Wednesday, February 11, 2009

soup's on!

The other night, I called my father.

"Tarryn! Ohh, man! I just made the best carrot soup!" he crowed into the phone. "Oh my god . . . this is the amazing! Wow! Yes!"

My dad is easily excited by things like patterns made by leaves floating on a pool of water, or the hoot of an owl, or his own delicious culinary experiments in the kitchen.

Listening to him gloat about his amazing soup made me jealous. Why had he never made nirvana-inspiring soups when I lived at home? I'd never had carrot soup before in my life . . . but suddenly I wanted some. Right now.

Keeping in mind my last failed attempt in the kitchen, I decided to forego Papa G's fancy Moosewood Cookbook recipe and kept it simple. I found a carrot soup recipe online that called for:

carrots
chicken broth
fat free sour cream
chives

Four things! Surely I could remember 4 ingredients! Hell, a four year old could remember 4 ingredients!

Don't overestimate me, people. I forgot the chives. Whatever -- who needs chives?

This recipe is so simple, a monkey could make it. Step 1 -- put carrots in pot. Cover with broth. Boil. Observe!




Step 2 -- dump softened carrots and broth into blender / food processor. If you are hungry and tired like me, you might be tempted to try to jam all your carrots and broth into the food processor in one go. This, I discovered, can result in being splattered with several cups of scalding hot carrot-broth.
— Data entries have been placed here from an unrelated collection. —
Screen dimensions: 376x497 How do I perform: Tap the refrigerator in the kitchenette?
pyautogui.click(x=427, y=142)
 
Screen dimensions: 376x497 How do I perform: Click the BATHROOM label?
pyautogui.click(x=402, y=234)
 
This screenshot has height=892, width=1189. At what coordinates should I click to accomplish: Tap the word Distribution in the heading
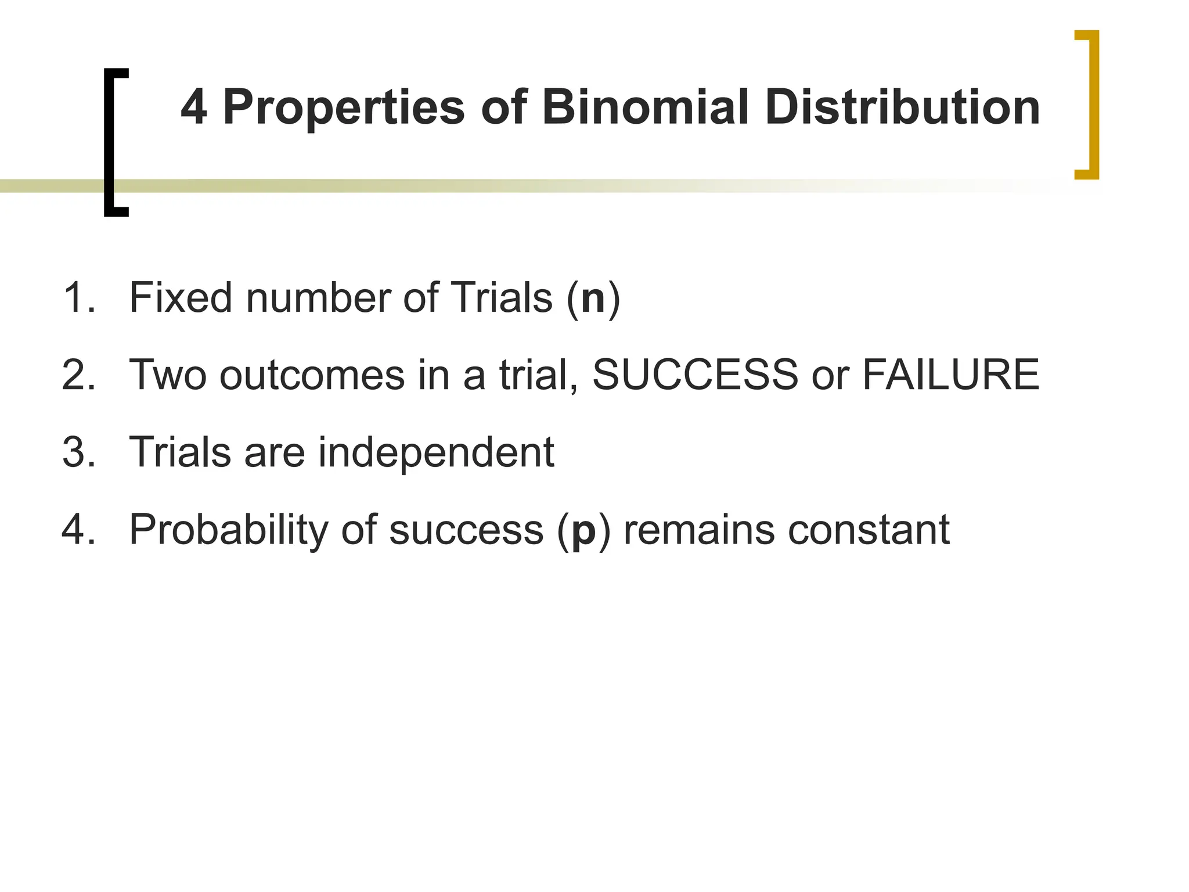[902, 107]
This is by no means the most corrosive substance I've had splashed in my eyes, though. There was an unfortunate incident in 2003, when I was "helping" Mama G pump her own gas at local self-serve station, and she got flustered and started spraying unleaded regular gas all the pump, her hand, and my face. True story. My vision has never been the same since. Thus my need to bulk up on my carrot intake -- they're supposedly good for your eyes, yes?

Anyway -- back to the recipe. I reccommend puree-ing your carrots in batches. In the end, it will look like this:




Step 3 -- after your pretty orange carrot mash cools for a few minutes, stir in your sour cream, slowly and gradually. The directions specifically say to do this "slowly and gradually" -- damned if I know why. Probably to make you feel like there is actual skill involved in preparing this recipe. Patience and a sense of timing -- it's what sets us apart from the monkeys.

Step 4 -- add chives. Or, if you're like me, say, "Hahahah! Eff you, chives! I have created soooooooup!!" -- and hold your bowl above your head like an offering to the culinary gods.

Soup is now ready to be consumed as part of a balanced dinner:



The result? MMM MMM good!! I had to resist the urge to ring up dad and boast into the phone about my own batch of wonder-soup. Maybe this calls for a Soup Duel -- Papa G and I will have a carrot soup throwdown, and we'll invite in a bunch of rabbits to taste test. I bet my soup will win, cuz Papa G's has nuts and ginger and crap in it -- and everyone knows, rabbits don't eat nuts.

The best part? I have a giant pot of leftover soup in my fridge, to be enjoyed for lunches, snacks, and surprise gifts to friends and neighbors. Come and get it, people!

No seriously -- I don't think one girl can consume this much soup.